El recuerdo del oficial acudió a su mente y, confundido, Valentín volteó hacia la ventana para ver si la patrulla seguía ahí. Sus luces se hallaban apagadas, el policía continuaba entretenido con su celular y no parecía interesado en vigilar su casa. Aun así, él sintió una gran presión en su pecho y fue invadido por una irracional necesidad de huir, de buscar un lugar seguro, más que su propio hogar. Su corazón comenzó a latir con mayor fuerza y sus pensamientos a resonar con gran potencia mientras el periodista continuaba su reportaje. Las luces de la sirena emitieron una deslumbrante luz y él se puso de pie de forma casi automática.
El motor se encendió y la patrulla partió enseguida con destino desconocido. Valentín observó la desolada calle mientras el periodista continuaba hablando, aunque ya no le prestaba atención. Escuchó el rumor de las sirenas a lo lejos, pero las mismas desaparecieron en la lejanía hasta volverse un eco apenas audible. Regresó a su asiento, suspiró y llevó sus manos a sus muslos, respiró profundo y centró su atención en el televisor.
¿Por qué lo buscaría la policía? Él no era responsable de la desaparición de Evelina.
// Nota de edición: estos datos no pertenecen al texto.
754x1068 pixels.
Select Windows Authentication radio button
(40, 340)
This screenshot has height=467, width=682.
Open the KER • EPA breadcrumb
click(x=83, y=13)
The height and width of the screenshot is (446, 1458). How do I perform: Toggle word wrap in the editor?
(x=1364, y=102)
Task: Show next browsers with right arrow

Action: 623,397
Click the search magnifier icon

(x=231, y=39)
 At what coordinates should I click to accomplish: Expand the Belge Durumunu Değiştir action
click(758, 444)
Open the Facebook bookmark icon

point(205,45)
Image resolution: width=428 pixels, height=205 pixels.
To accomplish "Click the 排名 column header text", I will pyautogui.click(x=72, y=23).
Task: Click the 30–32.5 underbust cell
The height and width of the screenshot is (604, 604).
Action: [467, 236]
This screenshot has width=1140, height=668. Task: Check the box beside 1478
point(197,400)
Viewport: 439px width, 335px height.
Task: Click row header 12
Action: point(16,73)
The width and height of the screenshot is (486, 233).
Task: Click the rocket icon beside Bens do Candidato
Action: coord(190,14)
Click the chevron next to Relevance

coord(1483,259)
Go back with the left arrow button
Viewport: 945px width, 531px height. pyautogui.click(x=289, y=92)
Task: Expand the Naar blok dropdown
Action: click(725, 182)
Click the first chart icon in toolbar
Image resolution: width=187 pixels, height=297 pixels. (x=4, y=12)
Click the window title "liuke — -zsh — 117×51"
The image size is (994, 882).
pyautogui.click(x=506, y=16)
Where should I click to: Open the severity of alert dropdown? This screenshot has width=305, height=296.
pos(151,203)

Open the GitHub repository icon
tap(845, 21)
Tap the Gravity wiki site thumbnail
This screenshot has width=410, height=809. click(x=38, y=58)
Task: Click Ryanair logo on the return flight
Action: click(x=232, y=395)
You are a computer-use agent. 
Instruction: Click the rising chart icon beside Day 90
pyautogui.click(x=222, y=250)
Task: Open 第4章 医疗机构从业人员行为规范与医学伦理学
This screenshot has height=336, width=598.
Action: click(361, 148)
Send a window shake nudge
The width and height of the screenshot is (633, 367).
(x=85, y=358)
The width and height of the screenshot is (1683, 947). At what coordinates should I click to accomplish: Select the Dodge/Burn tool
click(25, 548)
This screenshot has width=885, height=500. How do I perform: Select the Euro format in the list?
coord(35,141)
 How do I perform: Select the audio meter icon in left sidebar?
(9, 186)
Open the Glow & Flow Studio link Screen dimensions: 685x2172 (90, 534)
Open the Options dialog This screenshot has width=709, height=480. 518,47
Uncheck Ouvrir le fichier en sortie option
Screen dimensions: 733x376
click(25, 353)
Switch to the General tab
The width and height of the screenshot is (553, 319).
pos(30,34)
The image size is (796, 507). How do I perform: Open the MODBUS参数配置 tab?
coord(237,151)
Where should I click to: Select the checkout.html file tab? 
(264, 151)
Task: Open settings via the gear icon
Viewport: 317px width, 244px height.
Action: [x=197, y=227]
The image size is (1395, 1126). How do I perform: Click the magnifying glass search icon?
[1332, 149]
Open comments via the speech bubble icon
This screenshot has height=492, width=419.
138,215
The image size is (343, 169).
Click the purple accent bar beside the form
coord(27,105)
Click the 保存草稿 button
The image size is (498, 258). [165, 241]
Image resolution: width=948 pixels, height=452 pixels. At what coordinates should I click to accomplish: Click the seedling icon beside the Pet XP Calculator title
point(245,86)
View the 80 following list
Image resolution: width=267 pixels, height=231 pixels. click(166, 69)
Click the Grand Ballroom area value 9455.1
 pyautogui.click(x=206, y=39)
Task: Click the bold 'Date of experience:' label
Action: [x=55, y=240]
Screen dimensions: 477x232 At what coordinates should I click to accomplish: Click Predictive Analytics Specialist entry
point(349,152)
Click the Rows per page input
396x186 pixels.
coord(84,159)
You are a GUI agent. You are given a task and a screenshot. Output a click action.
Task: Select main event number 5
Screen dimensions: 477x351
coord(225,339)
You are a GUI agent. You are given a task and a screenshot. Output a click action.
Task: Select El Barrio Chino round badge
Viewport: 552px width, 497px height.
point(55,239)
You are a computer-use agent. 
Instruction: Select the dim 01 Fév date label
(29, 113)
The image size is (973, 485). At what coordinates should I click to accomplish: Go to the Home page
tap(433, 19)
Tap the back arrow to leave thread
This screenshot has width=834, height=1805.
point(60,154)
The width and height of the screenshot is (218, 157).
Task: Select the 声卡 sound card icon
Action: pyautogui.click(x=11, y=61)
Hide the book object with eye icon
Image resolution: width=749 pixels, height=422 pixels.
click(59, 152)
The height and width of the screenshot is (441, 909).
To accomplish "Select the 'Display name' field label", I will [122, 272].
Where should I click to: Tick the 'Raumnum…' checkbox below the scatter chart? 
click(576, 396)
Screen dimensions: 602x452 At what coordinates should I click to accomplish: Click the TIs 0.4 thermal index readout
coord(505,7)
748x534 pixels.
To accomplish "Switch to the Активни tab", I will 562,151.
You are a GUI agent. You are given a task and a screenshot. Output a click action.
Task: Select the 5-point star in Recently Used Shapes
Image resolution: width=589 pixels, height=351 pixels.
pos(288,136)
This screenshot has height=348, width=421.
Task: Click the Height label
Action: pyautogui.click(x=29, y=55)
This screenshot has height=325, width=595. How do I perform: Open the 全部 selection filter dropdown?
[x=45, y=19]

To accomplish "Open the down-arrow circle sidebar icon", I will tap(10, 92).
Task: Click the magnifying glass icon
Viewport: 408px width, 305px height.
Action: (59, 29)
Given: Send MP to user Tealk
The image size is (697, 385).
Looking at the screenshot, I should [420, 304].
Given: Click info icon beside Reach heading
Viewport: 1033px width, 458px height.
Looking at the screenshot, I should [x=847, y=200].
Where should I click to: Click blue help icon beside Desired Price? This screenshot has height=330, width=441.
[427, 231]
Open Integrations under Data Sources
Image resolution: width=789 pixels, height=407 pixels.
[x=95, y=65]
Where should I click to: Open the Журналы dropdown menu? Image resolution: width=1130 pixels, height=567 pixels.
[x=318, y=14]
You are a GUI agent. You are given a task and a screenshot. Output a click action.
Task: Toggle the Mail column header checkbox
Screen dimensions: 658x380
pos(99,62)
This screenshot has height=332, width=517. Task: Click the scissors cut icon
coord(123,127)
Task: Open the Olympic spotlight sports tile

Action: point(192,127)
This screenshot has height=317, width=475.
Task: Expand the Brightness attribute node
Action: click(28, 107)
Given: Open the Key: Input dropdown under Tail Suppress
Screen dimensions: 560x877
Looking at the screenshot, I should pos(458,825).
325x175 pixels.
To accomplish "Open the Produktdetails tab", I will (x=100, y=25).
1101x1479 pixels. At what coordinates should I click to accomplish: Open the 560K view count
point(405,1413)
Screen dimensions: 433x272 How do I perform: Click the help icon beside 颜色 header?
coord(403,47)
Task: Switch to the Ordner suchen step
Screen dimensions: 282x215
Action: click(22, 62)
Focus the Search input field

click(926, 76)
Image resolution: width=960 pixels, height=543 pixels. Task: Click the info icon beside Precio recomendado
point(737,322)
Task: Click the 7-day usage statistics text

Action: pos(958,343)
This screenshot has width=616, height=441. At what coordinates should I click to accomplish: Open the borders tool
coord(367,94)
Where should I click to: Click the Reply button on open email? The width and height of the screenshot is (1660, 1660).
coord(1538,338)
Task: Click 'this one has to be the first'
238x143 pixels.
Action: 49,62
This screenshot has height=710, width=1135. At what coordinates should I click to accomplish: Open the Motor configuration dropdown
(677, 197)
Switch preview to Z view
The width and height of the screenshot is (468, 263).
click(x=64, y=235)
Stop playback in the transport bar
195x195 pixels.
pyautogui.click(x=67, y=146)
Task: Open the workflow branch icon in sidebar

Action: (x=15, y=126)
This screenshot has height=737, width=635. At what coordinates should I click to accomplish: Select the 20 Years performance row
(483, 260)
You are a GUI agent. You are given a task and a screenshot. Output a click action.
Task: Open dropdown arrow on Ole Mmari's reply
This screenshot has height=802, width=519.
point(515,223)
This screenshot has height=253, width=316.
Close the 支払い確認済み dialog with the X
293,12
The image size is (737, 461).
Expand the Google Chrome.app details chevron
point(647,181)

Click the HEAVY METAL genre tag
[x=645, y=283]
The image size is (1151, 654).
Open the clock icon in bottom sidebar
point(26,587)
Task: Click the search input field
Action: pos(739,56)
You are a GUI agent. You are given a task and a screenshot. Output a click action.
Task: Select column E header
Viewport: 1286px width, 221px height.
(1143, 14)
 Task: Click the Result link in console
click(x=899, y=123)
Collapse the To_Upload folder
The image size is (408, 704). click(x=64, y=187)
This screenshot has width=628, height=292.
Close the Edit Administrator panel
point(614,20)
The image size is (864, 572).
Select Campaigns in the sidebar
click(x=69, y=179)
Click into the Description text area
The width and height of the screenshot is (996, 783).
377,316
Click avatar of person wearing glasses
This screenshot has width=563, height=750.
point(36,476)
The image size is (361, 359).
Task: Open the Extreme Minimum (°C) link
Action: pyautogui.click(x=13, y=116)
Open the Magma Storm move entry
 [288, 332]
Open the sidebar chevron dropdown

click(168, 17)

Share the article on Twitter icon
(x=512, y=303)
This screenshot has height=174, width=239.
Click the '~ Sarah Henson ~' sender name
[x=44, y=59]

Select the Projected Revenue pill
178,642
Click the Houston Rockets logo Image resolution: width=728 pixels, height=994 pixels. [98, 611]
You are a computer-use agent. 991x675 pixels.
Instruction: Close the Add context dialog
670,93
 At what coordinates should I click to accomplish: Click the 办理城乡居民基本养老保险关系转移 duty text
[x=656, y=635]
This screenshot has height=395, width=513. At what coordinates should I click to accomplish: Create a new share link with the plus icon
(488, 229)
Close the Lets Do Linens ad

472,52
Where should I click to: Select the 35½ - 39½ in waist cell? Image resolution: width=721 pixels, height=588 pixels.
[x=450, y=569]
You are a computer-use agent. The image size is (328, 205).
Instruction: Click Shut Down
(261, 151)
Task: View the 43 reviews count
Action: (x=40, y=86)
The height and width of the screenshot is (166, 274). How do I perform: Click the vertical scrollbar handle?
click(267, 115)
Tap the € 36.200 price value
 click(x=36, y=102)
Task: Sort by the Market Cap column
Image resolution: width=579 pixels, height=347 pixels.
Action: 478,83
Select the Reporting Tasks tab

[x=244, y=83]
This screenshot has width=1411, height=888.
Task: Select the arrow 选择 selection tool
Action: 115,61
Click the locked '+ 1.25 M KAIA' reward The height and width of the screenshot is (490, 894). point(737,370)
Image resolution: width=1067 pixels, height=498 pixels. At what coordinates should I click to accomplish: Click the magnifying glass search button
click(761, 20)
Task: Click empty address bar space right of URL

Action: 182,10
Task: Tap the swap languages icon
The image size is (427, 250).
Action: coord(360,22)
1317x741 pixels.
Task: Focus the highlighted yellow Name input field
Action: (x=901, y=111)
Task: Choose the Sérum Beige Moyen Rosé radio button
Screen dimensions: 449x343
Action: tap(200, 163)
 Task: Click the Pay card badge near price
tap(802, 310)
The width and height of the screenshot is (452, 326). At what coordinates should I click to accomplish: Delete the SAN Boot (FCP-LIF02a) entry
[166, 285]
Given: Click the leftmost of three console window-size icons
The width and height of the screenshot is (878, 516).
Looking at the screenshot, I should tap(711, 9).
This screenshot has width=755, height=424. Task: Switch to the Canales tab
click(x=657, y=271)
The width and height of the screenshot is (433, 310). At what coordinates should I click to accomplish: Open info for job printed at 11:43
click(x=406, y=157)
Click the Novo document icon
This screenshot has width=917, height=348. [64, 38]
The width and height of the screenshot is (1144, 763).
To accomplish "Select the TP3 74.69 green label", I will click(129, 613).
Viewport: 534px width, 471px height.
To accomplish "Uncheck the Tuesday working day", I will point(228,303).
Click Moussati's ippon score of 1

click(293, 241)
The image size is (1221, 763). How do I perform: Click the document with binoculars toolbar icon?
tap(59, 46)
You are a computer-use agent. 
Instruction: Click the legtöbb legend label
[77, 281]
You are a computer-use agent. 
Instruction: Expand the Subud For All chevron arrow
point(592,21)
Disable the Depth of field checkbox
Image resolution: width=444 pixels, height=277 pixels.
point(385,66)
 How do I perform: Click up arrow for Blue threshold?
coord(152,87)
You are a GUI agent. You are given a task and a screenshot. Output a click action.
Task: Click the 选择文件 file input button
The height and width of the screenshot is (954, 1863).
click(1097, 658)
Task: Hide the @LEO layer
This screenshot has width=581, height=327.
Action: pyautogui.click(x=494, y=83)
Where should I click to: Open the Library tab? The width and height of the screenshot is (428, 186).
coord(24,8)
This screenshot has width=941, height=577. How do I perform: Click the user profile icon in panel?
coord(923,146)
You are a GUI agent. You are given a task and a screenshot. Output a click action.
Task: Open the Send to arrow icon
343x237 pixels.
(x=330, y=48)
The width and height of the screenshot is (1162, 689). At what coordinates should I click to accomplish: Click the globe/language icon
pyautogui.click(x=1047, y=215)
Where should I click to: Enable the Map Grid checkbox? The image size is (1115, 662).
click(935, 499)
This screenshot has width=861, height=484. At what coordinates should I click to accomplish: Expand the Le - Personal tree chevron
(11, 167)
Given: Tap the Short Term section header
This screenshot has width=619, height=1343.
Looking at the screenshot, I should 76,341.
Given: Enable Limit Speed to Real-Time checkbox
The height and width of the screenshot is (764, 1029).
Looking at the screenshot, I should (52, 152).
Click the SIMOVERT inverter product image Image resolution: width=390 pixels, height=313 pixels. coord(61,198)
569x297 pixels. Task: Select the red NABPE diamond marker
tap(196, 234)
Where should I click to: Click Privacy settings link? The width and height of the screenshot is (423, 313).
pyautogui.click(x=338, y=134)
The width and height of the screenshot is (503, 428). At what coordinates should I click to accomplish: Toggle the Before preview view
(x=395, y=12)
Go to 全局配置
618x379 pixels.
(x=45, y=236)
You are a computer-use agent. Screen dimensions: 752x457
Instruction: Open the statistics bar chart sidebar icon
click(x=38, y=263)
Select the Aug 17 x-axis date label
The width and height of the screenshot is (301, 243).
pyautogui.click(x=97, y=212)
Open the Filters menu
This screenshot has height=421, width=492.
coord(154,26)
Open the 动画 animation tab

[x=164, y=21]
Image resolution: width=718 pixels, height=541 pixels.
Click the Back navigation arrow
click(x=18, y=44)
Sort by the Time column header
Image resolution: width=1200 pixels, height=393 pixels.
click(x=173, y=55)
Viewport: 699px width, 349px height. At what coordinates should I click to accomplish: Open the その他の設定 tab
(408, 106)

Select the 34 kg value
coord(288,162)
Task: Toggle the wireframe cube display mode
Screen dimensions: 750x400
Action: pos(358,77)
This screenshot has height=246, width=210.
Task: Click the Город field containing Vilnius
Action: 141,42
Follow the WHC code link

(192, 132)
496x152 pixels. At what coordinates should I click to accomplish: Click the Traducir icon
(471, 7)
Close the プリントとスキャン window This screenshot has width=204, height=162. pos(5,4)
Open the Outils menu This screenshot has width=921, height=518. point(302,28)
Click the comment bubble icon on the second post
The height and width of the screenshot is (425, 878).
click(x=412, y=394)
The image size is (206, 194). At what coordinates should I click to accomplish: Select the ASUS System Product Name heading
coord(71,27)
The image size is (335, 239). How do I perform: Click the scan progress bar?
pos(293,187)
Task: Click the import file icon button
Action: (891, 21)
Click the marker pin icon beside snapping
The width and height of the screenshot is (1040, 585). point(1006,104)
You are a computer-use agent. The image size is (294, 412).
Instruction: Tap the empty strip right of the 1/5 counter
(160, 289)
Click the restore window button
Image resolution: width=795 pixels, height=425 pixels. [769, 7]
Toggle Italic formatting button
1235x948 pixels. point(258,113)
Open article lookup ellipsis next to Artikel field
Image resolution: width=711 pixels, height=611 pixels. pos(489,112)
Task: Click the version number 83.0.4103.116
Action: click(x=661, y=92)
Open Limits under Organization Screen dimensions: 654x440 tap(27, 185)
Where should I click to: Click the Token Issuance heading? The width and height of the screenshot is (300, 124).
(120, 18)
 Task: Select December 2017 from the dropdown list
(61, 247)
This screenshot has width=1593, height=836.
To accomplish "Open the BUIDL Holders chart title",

¿Por qué se sentía tan nervioso? Quizá las películas y novelas policíacas le habían comenzado a pasar factura, pues aquella paranoia solo podía deberse a un exceso de novelas sensacionalistas. Temía que lo fueran a acusar sin pruebas, o con ellas, pero inventadas por expertos en armar causas judiciales. Temía a ser culpado, pero también sabía que, en el fondo, lo único que importaba era su conciencia.
El reportaje cambió enseguida y una pantalla de alerta fue presentada por el noticiero, arrebatando su atención de inmediato. La misma reflejó el rostro de una periodista, una mujer con un largo cabello cobrizo y ondulado, de mirada cansada y con un tapado elegante del cual sobresalía el cuello de su camisa. Enfocaron el río que discurría a sus espaldas, donde un grupo de policías se hallaba patrullando desde un yate.
Habían encontrado el cuerpo de una mujer blanca y de largo cabello negro, lo cual coincidía con la descripción básica de Evelina Luna. Unos buzos se tiraron al agua, mientras tanto, la periodista continuaba con un diálogo carente de sentido, cargado de teorías y de innecesarias descripciones acerca del supuesto estado del cadáver y su obvia causa de muerte: asfixia por ahogamiento.
Era oficial: ella estaba muerta, y la policía buscaba potenciales culpables. Valentín se dejó caer en el sillón y observó con detenimiento la teoría que barajaba la prensa, pues se creía que su novio, Luciano Romero, era culpable de su asesinato. Sin embargo, le resultó evidente que también lo llamarían para declarar, después de todo, fue una de las últimas personas que tuvo el privilegio de verla con vida.
Un remordimiento invadió su pecho, él lo rechazó enseguida.
―Pero yo no maté a Evelina, no lo hice.
Porque ella no mantuvo el equilibrio. Porque ella se cayó.